If you love reading, the world of self-education is all yours

Part of it is just about reading in general. If the wonder of the written word grabs you early then you’re blessed, because half the battle of learning is over. If you love reading, the world of self-education is all yours. Marvel Comics, and later the sci-fi novels of Isaac Asimov, Arthur C. Clarke and Larry Niven, provided me an advanced vocabulary for all the James Baldwin, Malcolm Gladwell and Zadie Smith to come. The magic realism of Toni Morrison, Salman Rushdie and Ben Okri novels feel like terra firma when you’re accustomed to the fantastical serialized stories of writer-artist Walt Simonson’s The Mighty Thor or writer-artist Howard Chaykin’s American Flagg.

Comics make you believe in magic, most importantly your own

And there’s a general love for art itself that makes geek fandom worth it. Automatically appreciating Jean-Michel Basquiat is a lot easier when the award-winning abstract comic art of Bill Sienkiewicz is your mother’s milk growing up. Cutting your teeth on the astoundingly fanciful artwork of Denys Cowan, Jack Kirby, Frank Miller, Jim Lee, John Byrne, Frank Quitely, Jim Steranko, John Romita Jr., George Pérez and too many others to mention just sharpens your eye. (Forgive the mixed metaphor.) It’s been said that the mind, once stretched by a new idea, never returns to its original dimensions. You can’t unring the bell, and comics are that RZA-fied bong bong.

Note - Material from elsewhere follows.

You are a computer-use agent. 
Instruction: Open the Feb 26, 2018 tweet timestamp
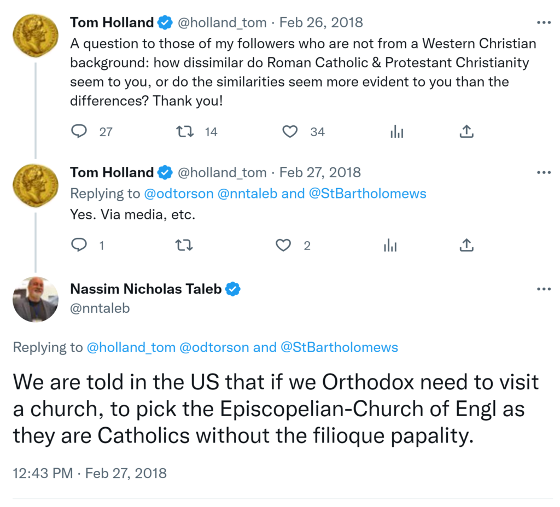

But more significant than anything else? Comics make you believe in magic, most importantly your own. All the self-actualization philosophy underlying new-age bibles like The Secret, The Alchemist, A New Earth and others all boil down to believing in our own inner abilities to manifest stuff. Kind of like superpowers. What greater lesson could you instill in the seeds of any generation than “there’s an S on your chest, so spread your cape and fly”?